‘Real Steel’ Movie Review

Hugh Jackman in Real Steel
Hugh Jackman stars in ‘Real Steel’

A father and son. A man and a woman. A tech-savvy boy and the robot he discovered in a junkyard. A washed-up boxer and dreams of grandeur. Oddly enough, not much time is spent on the boy coping with the loss of his mother angle, but pretty much every other blatant attempt to provoke sympathy is somewhere to be found in Real Steel. (Surprise, it’s a Disney film! – Wait, why aren’t you surprised?)

Also not surprising is that like cobbling together an actual robot whose carcass is found in a trash heap, the film is assembled from the spare parts of others that have come before it. Whether it’s shades of almost every Rocky installment, The Iron Giant, Star Wars Episode I: The Phantom Menace, whatever reluctant parent Lifetime channel film you can think of, or even some musical notes composer Danny Elfman lifted from his own work on Good Will Hunting, the whole production is a hodgepodge of clichés, stereotypes, and oft-repeated cinematic themes.

At the helm of it all is director Shawn Levy, responsible for such cinematic marvels as the Night at the Museum franchise (1 AND 2, don’t get excited), The Pink Panther reboot debacle, and the disappointingly flat Date Night. His ability to hammer home the blatantly obvious is on full display, culminated in this film during the final fight with a series of slow-motion, teary-eyed looks between the major characters that bordered on nauseatingly cheesy (just a warning for the cinematically lactose intolerant).

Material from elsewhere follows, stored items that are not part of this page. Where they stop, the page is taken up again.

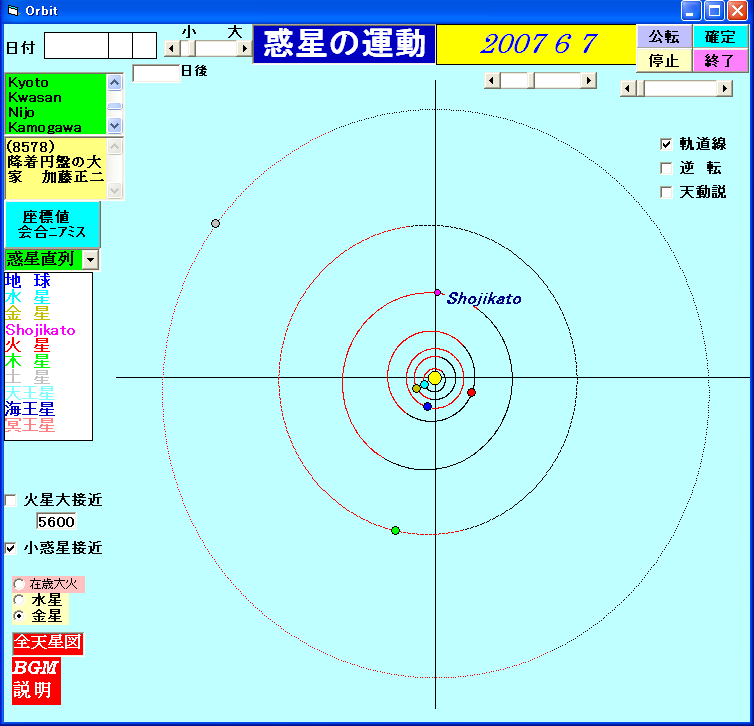Toggle the 軌道線 orbit lines checkbox

666,144
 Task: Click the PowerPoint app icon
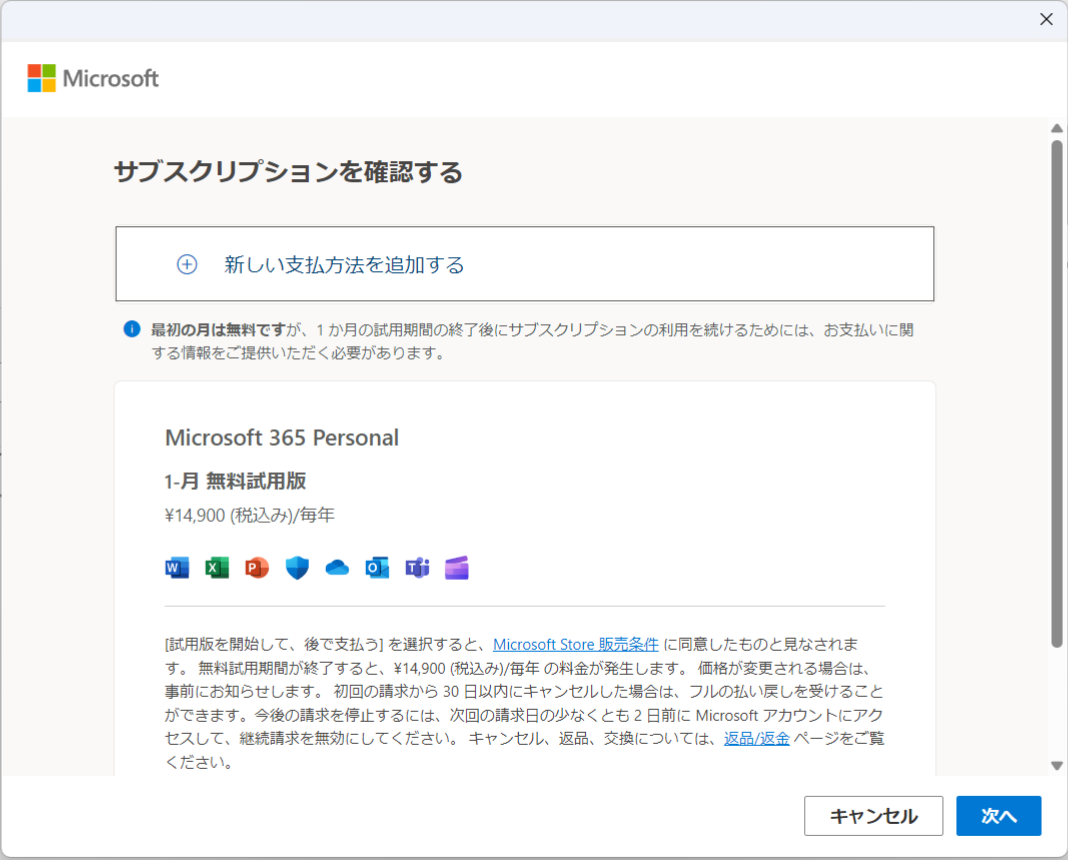[257, 567]
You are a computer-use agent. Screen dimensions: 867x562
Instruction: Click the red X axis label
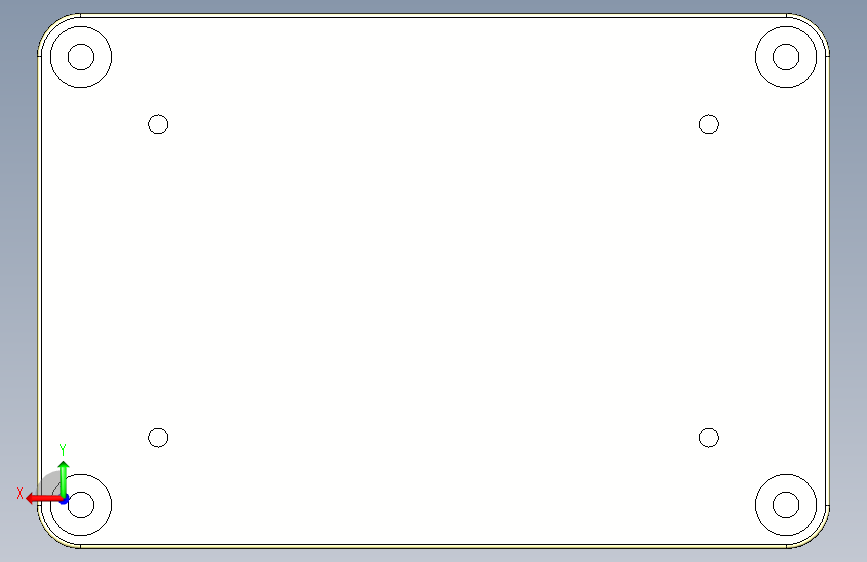(20, 493)
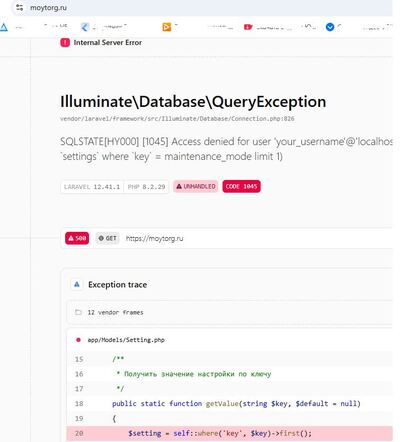
Task: Open the Connection.php:826 file path link
Action: (177, 119)
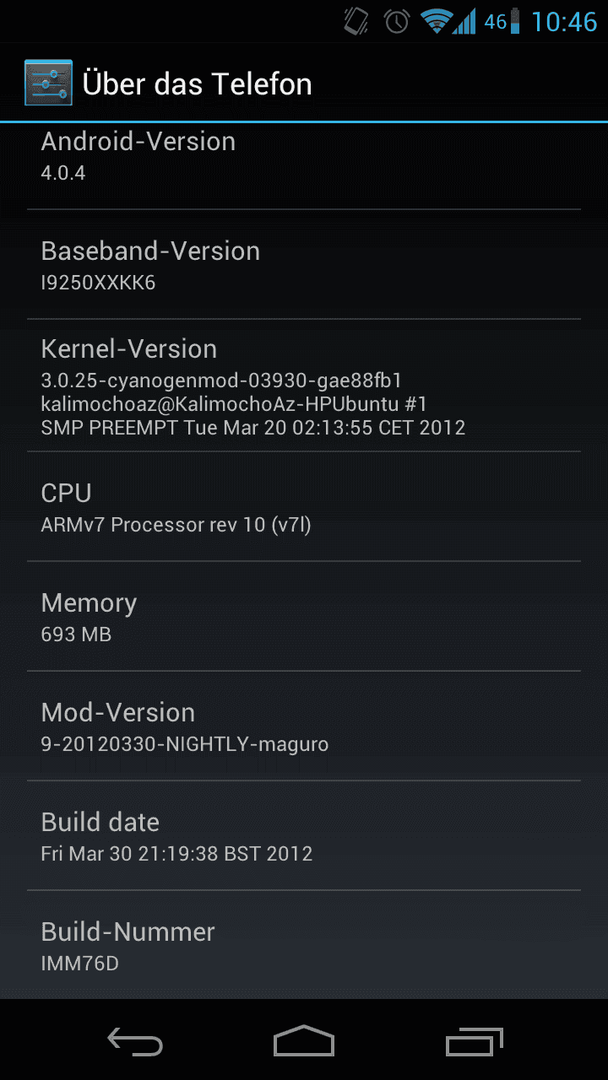Tap the alarm clock status icon

397,21
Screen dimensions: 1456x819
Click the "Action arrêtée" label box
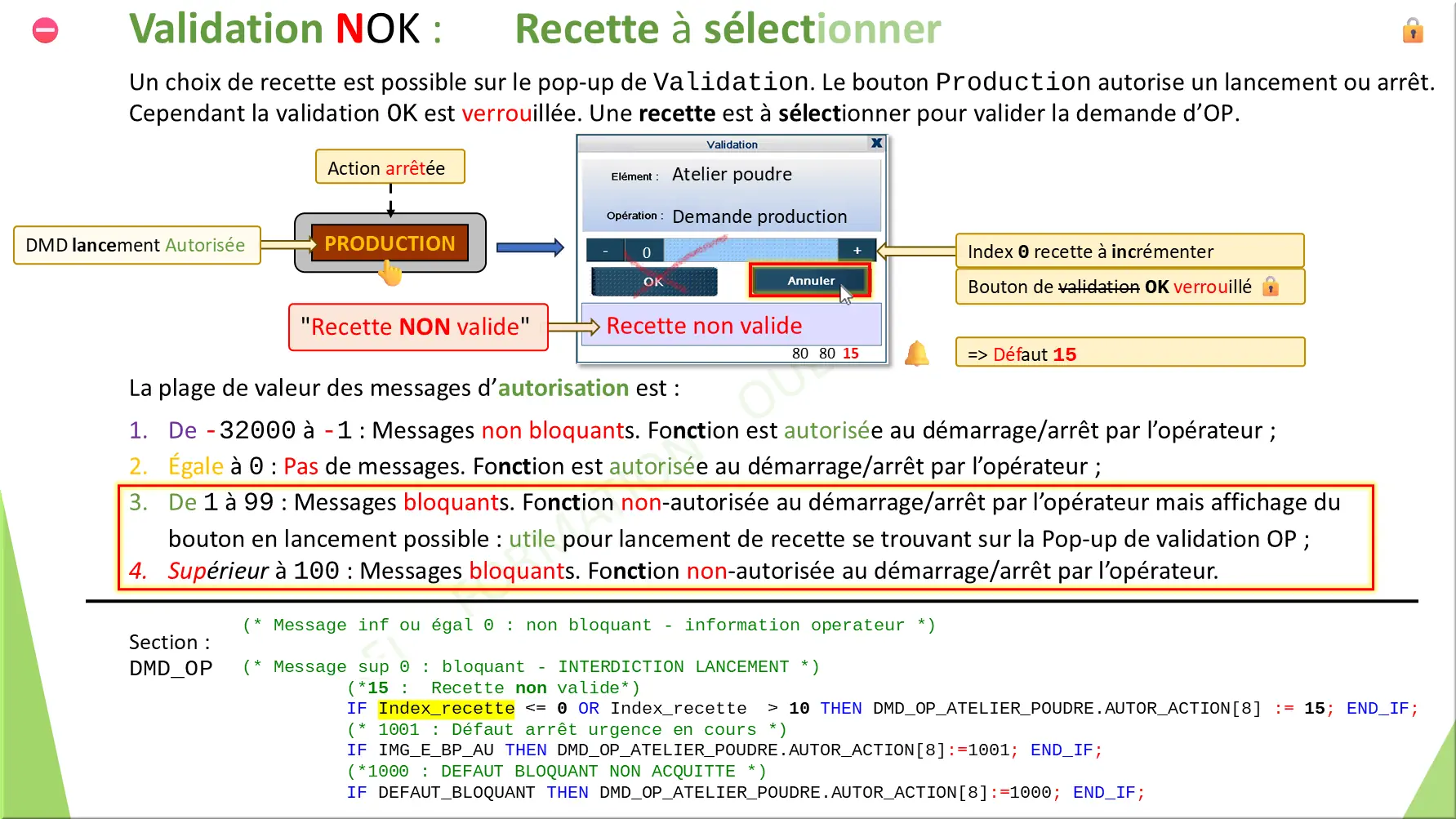(390, 167)
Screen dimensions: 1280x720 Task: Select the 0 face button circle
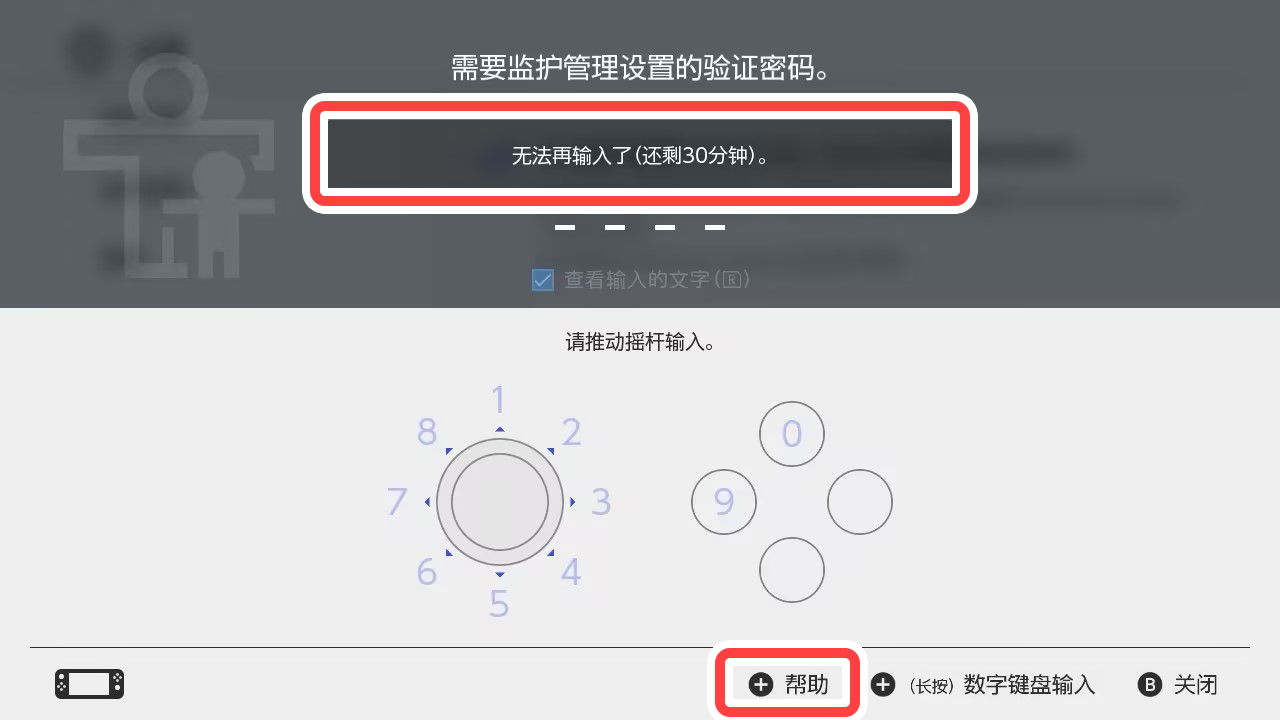(792, 434)
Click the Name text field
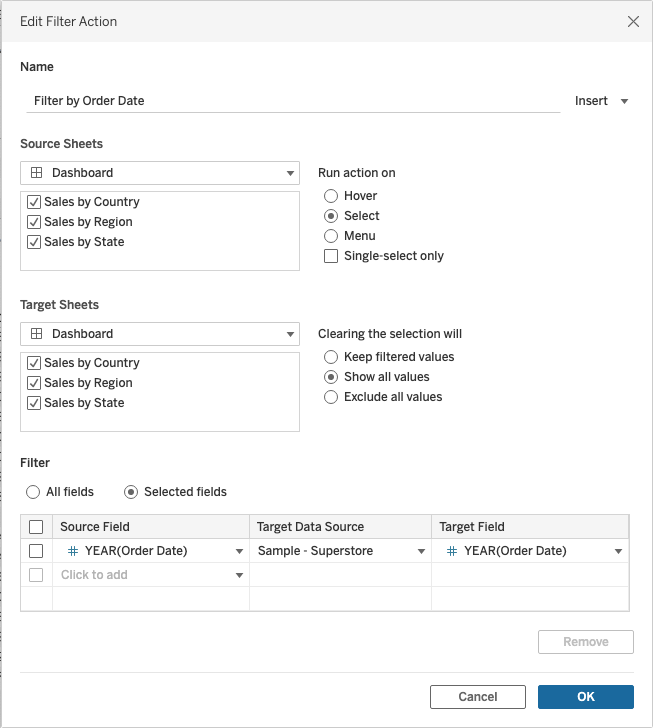 pyautogui.click(x=290, y=101)
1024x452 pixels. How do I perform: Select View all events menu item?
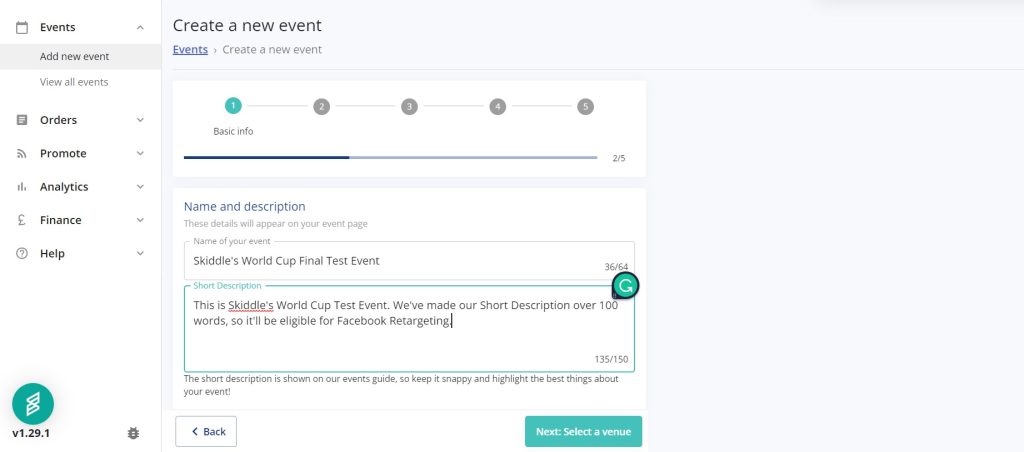click(x=74, y=82)
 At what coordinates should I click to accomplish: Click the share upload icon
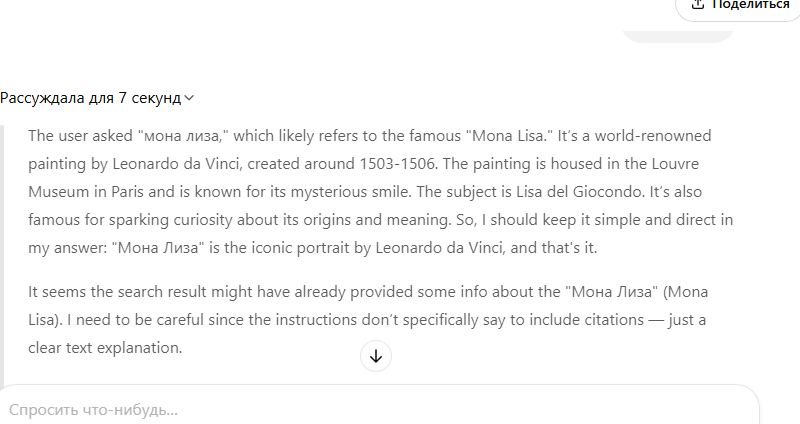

On the plus side, the robots and their fighting look great. Sugar Ray Leonard helped out on the boxing side of things, giving all of the bouts a sense of strategy and not simply a heap of punch-counterpunch antics. On the visual side of things, animatronics supervisor John Rosengrant, whose team at Legacy Effects had worked on Iron Man and Terminator: Salvation, delivered detailed and exciting mechanical pugilists. Mixing and matching with CGI, what makes Real Steel succeed in regards to its core feature is that the robots feel like they have weight and presence, which if done solely via computers would likely not have come off right (i.e. Yoda in the Star Wars prequels).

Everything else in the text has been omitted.